(Items listed in a dataset)

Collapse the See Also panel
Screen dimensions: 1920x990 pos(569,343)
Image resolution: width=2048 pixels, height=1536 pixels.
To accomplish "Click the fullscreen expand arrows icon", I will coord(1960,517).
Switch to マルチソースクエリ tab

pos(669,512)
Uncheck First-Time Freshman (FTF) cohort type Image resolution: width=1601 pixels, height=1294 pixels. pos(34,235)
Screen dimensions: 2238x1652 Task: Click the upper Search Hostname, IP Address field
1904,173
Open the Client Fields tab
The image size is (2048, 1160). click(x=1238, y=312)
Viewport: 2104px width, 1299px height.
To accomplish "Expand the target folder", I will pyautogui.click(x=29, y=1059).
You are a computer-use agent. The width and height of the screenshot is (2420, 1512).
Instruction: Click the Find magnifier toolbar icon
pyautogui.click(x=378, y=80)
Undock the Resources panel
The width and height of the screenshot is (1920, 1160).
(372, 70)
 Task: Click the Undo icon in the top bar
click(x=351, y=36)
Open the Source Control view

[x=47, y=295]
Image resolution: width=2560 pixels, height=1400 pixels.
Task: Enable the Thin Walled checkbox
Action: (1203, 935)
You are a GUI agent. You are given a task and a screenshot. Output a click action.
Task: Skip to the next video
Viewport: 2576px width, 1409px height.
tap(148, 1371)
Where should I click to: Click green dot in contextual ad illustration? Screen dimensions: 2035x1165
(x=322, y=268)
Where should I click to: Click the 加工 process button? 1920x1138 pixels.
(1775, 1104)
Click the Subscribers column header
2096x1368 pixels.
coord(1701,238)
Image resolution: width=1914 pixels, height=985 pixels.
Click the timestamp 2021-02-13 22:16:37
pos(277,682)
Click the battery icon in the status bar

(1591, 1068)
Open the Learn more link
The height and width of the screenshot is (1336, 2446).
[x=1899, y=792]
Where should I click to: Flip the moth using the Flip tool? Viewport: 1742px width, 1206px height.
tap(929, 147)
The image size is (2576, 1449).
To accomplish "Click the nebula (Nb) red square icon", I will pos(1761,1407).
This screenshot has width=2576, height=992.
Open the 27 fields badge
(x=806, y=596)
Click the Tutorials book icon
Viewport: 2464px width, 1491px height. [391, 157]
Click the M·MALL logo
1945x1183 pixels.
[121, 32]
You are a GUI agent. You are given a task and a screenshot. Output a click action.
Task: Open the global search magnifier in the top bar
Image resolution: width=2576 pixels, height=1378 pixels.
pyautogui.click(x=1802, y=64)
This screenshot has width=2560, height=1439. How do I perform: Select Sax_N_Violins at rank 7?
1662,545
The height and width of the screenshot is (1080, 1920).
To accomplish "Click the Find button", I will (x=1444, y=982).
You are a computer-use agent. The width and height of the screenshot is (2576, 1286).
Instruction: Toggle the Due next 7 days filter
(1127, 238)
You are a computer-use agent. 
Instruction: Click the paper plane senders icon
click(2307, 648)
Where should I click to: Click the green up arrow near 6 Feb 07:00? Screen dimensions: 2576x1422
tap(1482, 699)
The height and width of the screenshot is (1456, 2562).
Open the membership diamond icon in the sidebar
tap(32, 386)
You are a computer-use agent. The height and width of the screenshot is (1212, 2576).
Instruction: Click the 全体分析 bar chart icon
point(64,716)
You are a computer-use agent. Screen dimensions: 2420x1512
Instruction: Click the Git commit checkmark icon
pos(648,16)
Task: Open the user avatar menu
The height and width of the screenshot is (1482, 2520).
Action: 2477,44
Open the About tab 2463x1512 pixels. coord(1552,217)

- Work request: Line by line, repeat the data exactly.

- Solution to this problem:
Collapse the See Also panel
Screen dimensions: 1920x990 pos(569,343)
Image resolution: width=2048 pixels, height=1536 pixels.
To accomplish "Click the fullscreen expand arrows icon", I will coord(1960,517).
Switch to マルチソースクエリ tab

pos(669,512)
Uncheck First-Time Freshman (FTF) cohort type Image resolution: width=1601 pixels, height=1294 pixels. pos(34,235)
Screen dimensions: 2238x1652 Task: Click the upper Search Hostname, IP Address field
1904,173
Open the Client Fields tab
The image size is (2048, 1160). click(x=1238, y=312)
Viewport: 2104px width, 1299px height.
To accomplish "Expand the target folder", I will pyautogui.click(x=29, y=1059).
You are a computer-use agent. The width and height of the screenshot is (2420, 1512).
Instruction: Click the Find magnifier toolbar icon
pyautogui.click(x=378, y=80)
Undock the Resources panel
The width and height of the screenshot is (1920, 1160).
(372, 70)
 Task: Click the Undo icon in the top bar
click(x=351, y=36)
Open the Source Control view

[x=47, y=295]
Image resolution: width=2560 pixels, height=1400 pixels.
Task: Enable the Thin Walled checkbox
Action: (1203, 935)
You are a GUI agent. You are given a task and a screenshot. Output a click action.
Task: Skip to the next video
Viewport: 2576px width, 1409px height.
tap(148, 1371)
Where should I click to: Click green dot in contextual ad illustration? Screen dimensions: 2035x1165
(x=322, y=268)
Where should I click to: Click the 加工 process button? 1920x1138 pixels.
(1775, 1104)
Click the Subscribers column header
2096x1368 pixels.
coord(1701,238)
Image resolution: width=1914 pixels, height=985 pixels.
Click the timestamp 2021-02-13 22:16:37
pos(277,682)
Click the battery icon in the status bar

(1591, 1068)
Open the Learn more link
The height and width of the screenshot is (1336, 2446).
[x=1899, y=792]
Where should I click to: Flip the moth using the Flip tool? Viewport: 1742px width, 1206px height.
tap(929, 147)
The image size is (2576, 1449).
To accomplish "Click the nebula (Nb) red square icon", I will pos(1761,1407).
This screenshot has width=2576, height=992.
Open the 27 fields badge
(x=806, y=596)
Click the Tutorials book icon
Viewport: 2464px width, 1491px height. [391, 157]
Click the M·MALL logo
1945x1183 pixels.
[121, 32]
You are a GUI agent. You are given a task and a screenshot. Output a click action.
Task: Open the global search magnifier in the top bar
Image resolution: width=2576 pixels, height=1378 pixels.
pyautogui.click(x=1802, y=64)
This screenshot has width=2560, height=1439. How do I perform: Select Sax_N_Violins at rank 7?
1662,545
The height and width of the screenshot is (1080, 1920).
To accomplish "Click the Find button", I will (x=1444, y=982).
You are a computer-use agent. The width and height of the screenshot is (2576, 1286).
Instruction: Toggle the Due next 7 days filter
(1127, 238)
You are a computer-use agent. 
Instruction: Click the paper plane senders icon
click(2307, 648)
Where should I click to: Click the green up arrow near 6 Feb 07:00? Screen dimensions: 2576x1422
tap(1482, 699)
The height and width of the screenshot is (1456, 2562).
Open the membership diamond icon in the sidebar
tap(32, 386)
You are a computer-use agent. The height and width of the screenshot is (1212, 2576).
Instruction: Click the 全体分析 bar chart icon
point(64,716)
You are a computer-use agent. Screen dimensions: 2420x1512
Instruction: Click the Git commit checkmark icon
pos(648,16)
Task: Open the user avatar menu
The height and width of the screenshot is (1482, 2520).
Action: 2477,44
Open the About tab 2463x1512 pixels. coord(1552,217)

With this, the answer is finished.